*AIM OF THE EXERCISE*
The exercise calls for exact output of the lines between the one that contains "Task: Toggle visibility of the Coast layer" and the end of the data, with both ends kept and pictures left out.

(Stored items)
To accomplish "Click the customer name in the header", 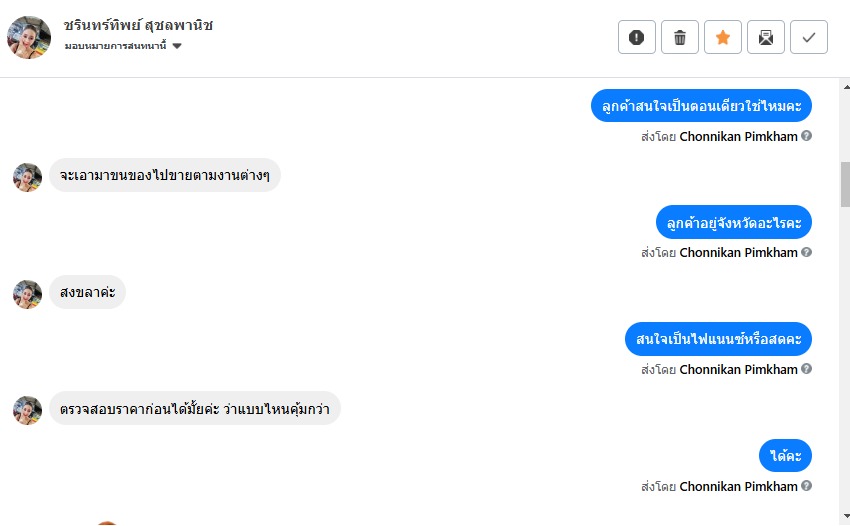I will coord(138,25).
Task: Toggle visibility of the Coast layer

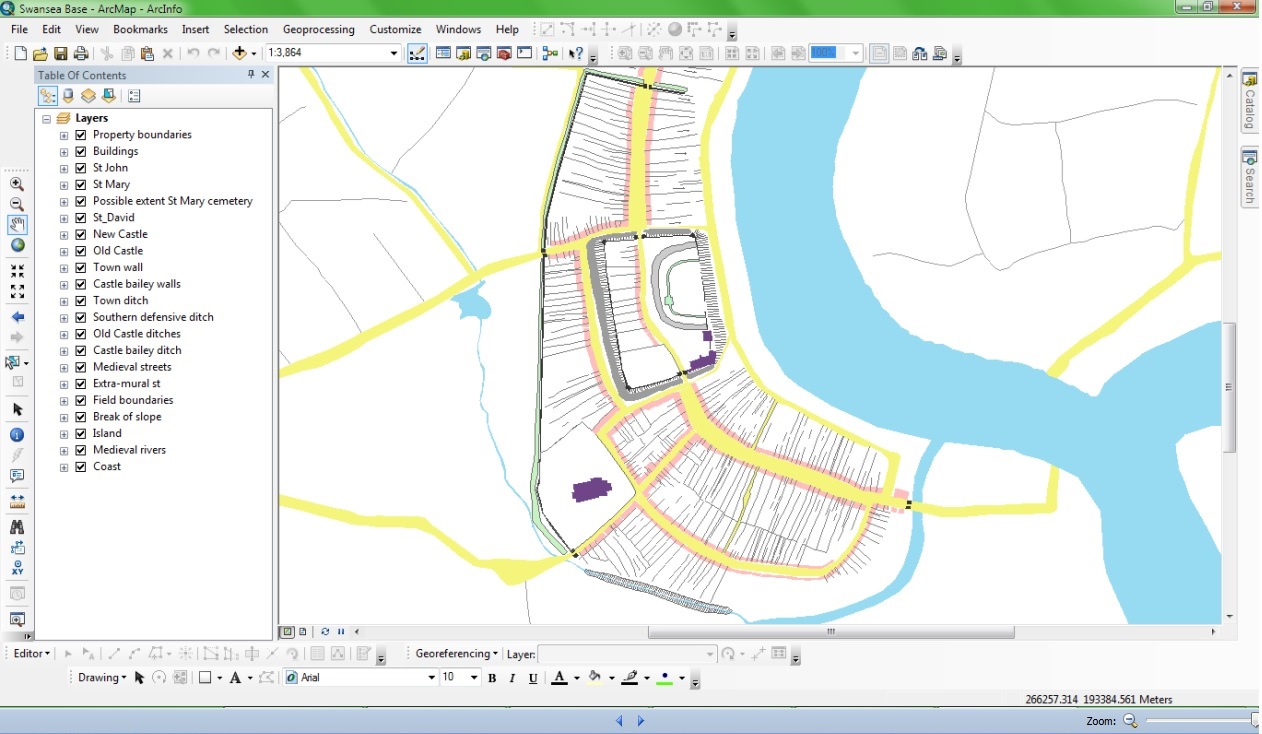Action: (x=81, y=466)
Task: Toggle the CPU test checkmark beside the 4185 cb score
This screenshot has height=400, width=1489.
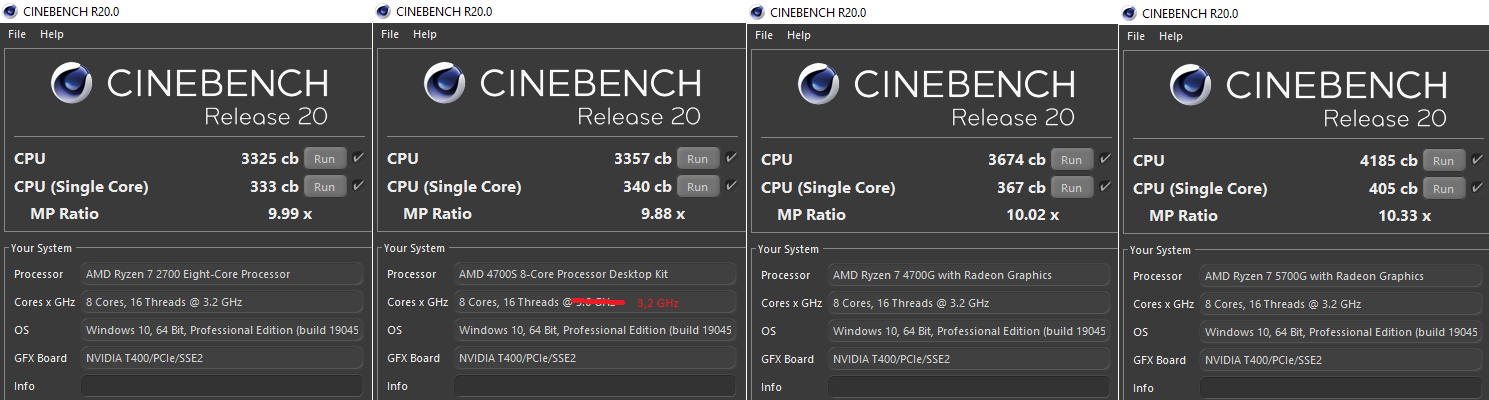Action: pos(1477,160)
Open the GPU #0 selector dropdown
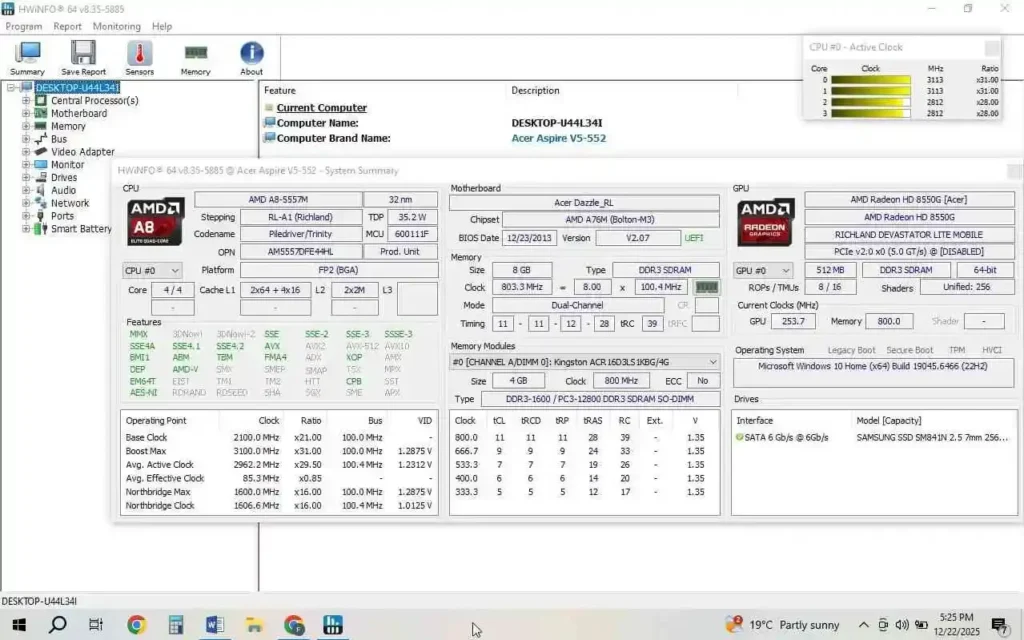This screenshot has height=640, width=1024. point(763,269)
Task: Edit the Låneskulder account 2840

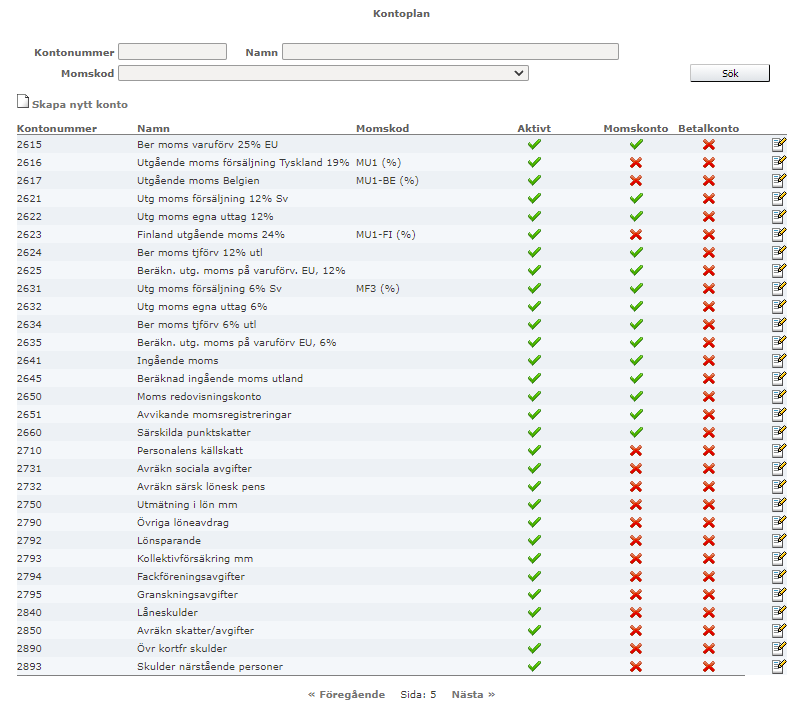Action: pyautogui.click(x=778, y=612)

*REPLY TO THE TASK*
Task: Toggle visibility of the Coast layer

Action: (x=81, y=466)
Task: Toggle the CPU test checkmark beside the 4185 cb score
This screenshot has height=400, width=1489.
Action: pos(1477,160)
Open the GPU #0 selector dropdown
This screenshot has height=640, width=1024. point(763,269)
Task: Edit the Låneskulder account 2840

Action: pyautogui.click(x=778, y=612)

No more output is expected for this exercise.